**Set problem**
Could you reproduce each of the following records character for character, leaving every line unchanged?

**Target position records**
## START
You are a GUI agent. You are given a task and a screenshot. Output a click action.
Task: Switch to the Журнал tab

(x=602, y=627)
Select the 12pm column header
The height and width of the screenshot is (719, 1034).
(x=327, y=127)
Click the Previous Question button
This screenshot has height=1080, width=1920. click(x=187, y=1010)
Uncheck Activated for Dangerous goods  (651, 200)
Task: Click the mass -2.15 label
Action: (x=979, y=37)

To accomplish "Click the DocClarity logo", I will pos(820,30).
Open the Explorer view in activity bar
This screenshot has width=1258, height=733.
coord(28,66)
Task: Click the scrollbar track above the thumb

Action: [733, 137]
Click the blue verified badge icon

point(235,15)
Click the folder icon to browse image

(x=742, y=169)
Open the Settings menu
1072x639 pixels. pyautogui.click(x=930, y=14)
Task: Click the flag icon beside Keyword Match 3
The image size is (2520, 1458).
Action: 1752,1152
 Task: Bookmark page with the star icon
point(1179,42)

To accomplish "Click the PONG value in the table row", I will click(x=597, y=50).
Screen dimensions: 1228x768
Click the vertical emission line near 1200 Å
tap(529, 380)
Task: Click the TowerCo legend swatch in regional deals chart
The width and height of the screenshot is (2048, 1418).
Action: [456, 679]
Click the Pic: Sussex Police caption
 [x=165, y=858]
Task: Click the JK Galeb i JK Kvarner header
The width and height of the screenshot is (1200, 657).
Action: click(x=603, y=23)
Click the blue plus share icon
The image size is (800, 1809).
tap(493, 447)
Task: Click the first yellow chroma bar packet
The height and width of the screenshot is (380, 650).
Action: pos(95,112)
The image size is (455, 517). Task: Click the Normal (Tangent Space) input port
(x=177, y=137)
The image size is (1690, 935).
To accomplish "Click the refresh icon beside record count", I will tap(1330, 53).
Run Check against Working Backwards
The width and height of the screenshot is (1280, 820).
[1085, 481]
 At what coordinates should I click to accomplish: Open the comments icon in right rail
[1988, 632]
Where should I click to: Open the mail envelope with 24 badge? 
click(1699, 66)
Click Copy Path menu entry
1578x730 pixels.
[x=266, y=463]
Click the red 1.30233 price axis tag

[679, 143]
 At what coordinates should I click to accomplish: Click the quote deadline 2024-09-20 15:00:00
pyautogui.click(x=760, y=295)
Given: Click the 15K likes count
## END
**Response**
You are a GUI agent. You are given a task and a screenshot. Output a click action.
Task: Switch to the Журнал tab

(x=602, y=627)
Select the 12pm column header
The height and width of the screenshot is (719, 1034).
(x=327, y=127)
Click the Previous Question button
This screenshot has height=1080, width=1920. click(x=187, y=1010)
Uncheck Activated for Dangerous goods  (651, 200)
Task: Click the mass -2.15 label
Action: (x=979, y=37)

To accomplish "Click the DocClarity logo", I will pos(820,30).
Open the Explorer view in activity bar
This screenshot has width=1258, height=733.
coord(28,66)
Task: Click the scrollbar track above the thumb

Action: [733, 137]
Click the blue verified badge icon

point(235,15)
Click the folder icon to browse image

(x=742, y=169)
Open the Settings menu
1072x639 pixels. pyautogui.click(x=930, y=14)
Task: Click the flag icon beside Keyword Match 3
The image size is (2520, 1458).
Action: 1752,1152
 Task: Bookmark page with the star icon
point(1179,42)

To accomplish "Click the PONG value in the table row", I will click(x=597, y=50).
Screen dimensions: 1228x768
Click the vertical emission line near 1200 Å
tap(529, 380)
Task: Click the TowerCo legend swatch in regional deals chart
The width and height of the screenshot is (2048, 1418).
Action: [456, 679]
Click the Pic: Sussex Police caption
 [x=165, y=858]
Task: Click the JK Galeb i JK Kvarner header
The width and height of the screenshot is (1200, 657).
Action: click(x=603, y=23)
Click the blue plus share icon
The image size is (800, 1809).
tap(493, 447)
Task: Click the first yellow chroma bar packet
The height and width of the screenshot is (380, 650).
Action: pos(95,112)
The image size is (455, 517). Task: Click the Normal (Tangent Space) input port
(x=177, y=137)
The image size is (1690, 935).
To accomplish "Click the refresh icon beside record count", I will tap(1330, 53).
Run Check against Working Backwards
The width and height of the screenshot is (1280, 820).
[1085, 481]
 At what coordinates should I click to accomplish: Open the comments icon in right rail
[1988, 632]
Where should I click to: Open the mail envelope with 24 badge? 
click(1699, 66)
Click Copy Path menu entry
1578x730 pixels.
[x=266, y=463]
Click the red 1.30233 price axis tag

[679, 143]
 At what coordinates should I click to accomplish: Click the quote deadline 2024-09-20 15:00:00
pyautogui.click(x=760, y=295)
Given: Click the 15K likes count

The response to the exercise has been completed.